The order is the most recent closure and mandates that all Ohioans discontinue nonessential travel. This mandate comes after weeks of limitations and closures across the state. 

DeWine asked universities to transition to online learning Tuesday, March 10, to which Xavier complied. That next sunday, March 15, Ohio became the first state to limit all bars and restaurants to through drive-thru or carry-out options. 

Ohio was the first state to move all public K-12 schools to remote learning, starting Monday, March 16, and lasting for three weeks. DeWine noted in a press conference that day that he is currently unsure if schools will reopen this year. Kansas governor Laura Kelly was the first to mandate the closure of schools for the remainder of the school year on March 17.

DeWine originally prohibited gatherings of 100 and later 50 people or more to comply with the latest CDC recommendations. Currently citizens are encouraged to limit gatherings to 10 people or less. 

DeWine recommended early Monday, March 16, that primary voting be delayed until June 2, the last possible day for primaries prior to the Democratic and Republican nominations. 

An Ohio judge rejected DeWine’s request to delay the primary, but DeWine later announced that Ohio Health Director Amy Acton would declare a health emergency in order to close the polls.

She noted that the delay was executed in order to prevent “widespread exposure” to the general population, including those most vulnerable to health complications associated with COVID-19. 

The late call, however, threw poll workers into disarray 

Ultimately the Ohio was sucesfully postponed until June 2. While elections in Arizona, Florida and Illinois went ahead as planned, Georgia, Kentucky and Lousiana delayed theirs. 

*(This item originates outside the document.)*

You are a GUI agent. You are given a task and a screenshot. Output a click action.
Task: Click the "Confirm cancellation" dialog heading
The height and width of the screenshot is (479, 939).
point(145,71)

President Donald Trump noted in a press conference on Monday that he did not support postponing the primaries, but would ultimately leave it up to the states. 

DeWine and Acton’s shelter-in-place order mandated Sunday went into effect at midnight Tuesday morning. The order required all nonessential businesses to shut down and restricted most intrastate travel. Those who work in healthcare, the food and grocery industry, pharmacies, funeral homes, police officers and other first responders are the only employees allowed to attend work in person.

Exemptions to the travel rule include trips to the grocery store, medical facilities, pharmacies and obtaining necessary work or automobile supplies. Individuals can also leave their homes to assist others, including family, friends, pets, and exercise, as well as attend weddings and funerals. 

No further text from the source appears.